Give again only the lines from the line that holds "Open the New rule dropdown" to the end of the data, inclusive, omitting all pictures.

==*==

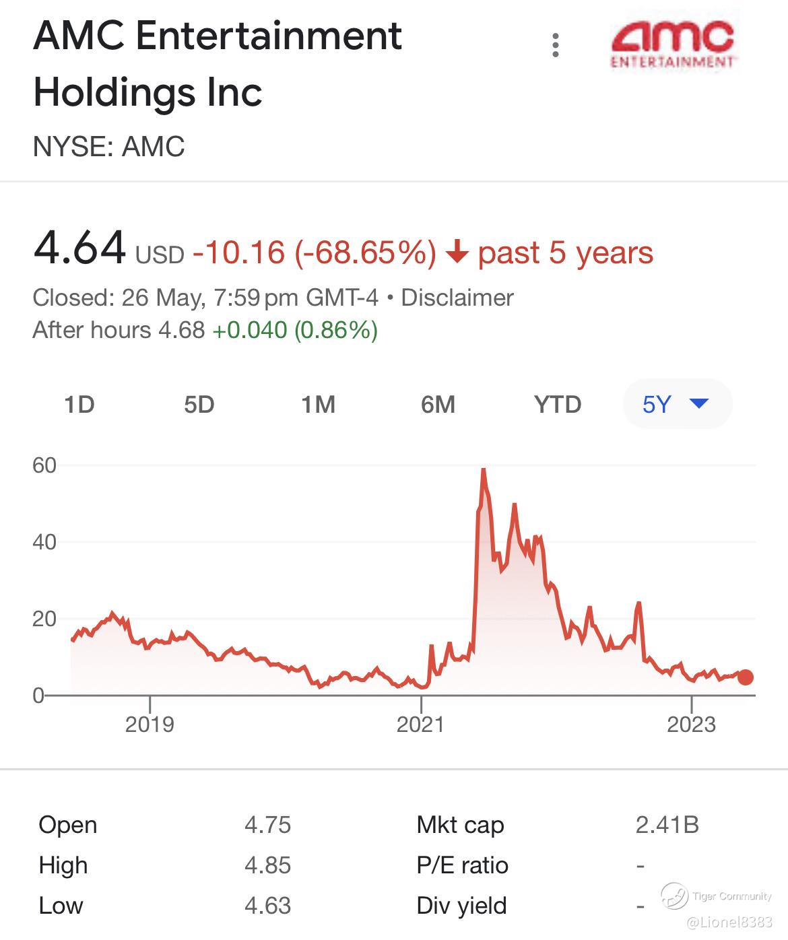Expand the 5Y range dropdown arrow

pyautogui.click(x=700, y=404)
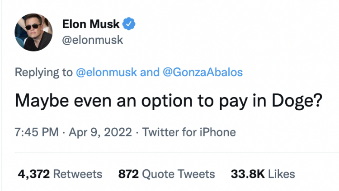Screen dimensions: 339x191
Task: Open the Quote Tweets label
Action: (x=178, y=173)
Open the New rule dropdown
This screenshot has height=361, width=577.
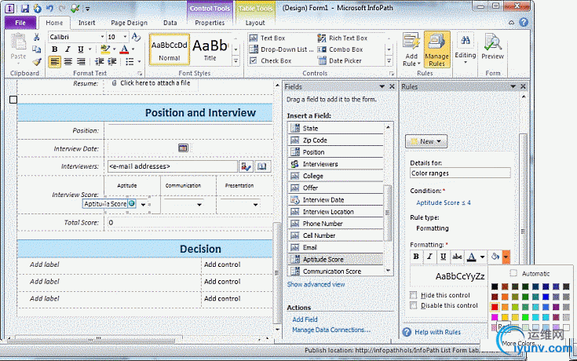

==*==

_Solution to the problem_
Open the New rule dropdown
This screenshot has height=361, width=577.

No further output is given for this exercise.